▸ Passage shown:
>>>

2. Description of the Related Art

Golf club heads come in many different forms and makes, such as wood- or metal-type, iron-type (including wedge-type club heads), utility- or specialty-type, and putter-type. Each of these styles has a prescribed function and make-up.

Iron-type and utility-type golf club heads generally include a front or striking face, a top line, and a sole. The front face interfaces with and strikes the golf ball. A plurality of grooves, sometimes referred to as “score lines,” is provided on the face to assist in imparting spin to the ball. The top line is generally configured to have a particular look to the golfer and to provide structural rigidity for the striking face. A portion of the face may have an area with a different type of surface treatment that extends fractionally beyond the score line extents. Some club heads have the surface treatment wrap onto the top line. The sole of the golf club is particularly important to the golf shot because it contacts and interacts with the ground during the swing.

<<<

▸ Problems and tasks:
(a) Return the golf club passage word for word from "Golf club heads come" to "function and make-up.".
(b) In the golf club passage, what is the plurality of grooves on the face sometimes called?

▸ Collected data:
>>>

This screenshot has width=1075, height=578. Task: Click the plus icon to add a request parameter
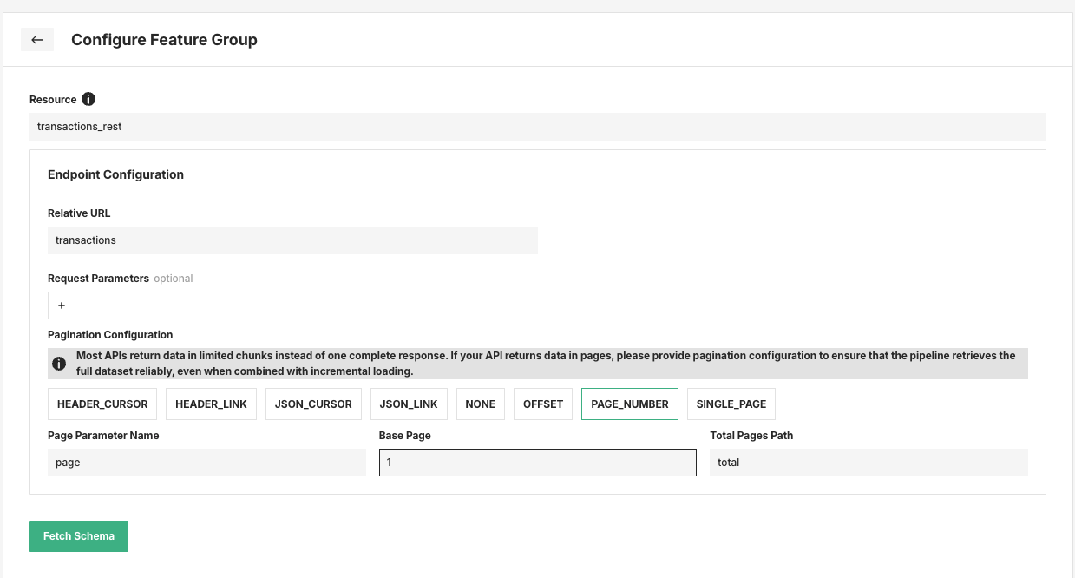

<<<

▸ Solutions in order:
(a)
Golf club heads come in many different forms and makes, such as wood- or metal-type, iron-type (including wedge-type club heads), utility- or specialty-type, and putter-type. Each of these styles has a prescribed function and make-up.

(b) Score lines.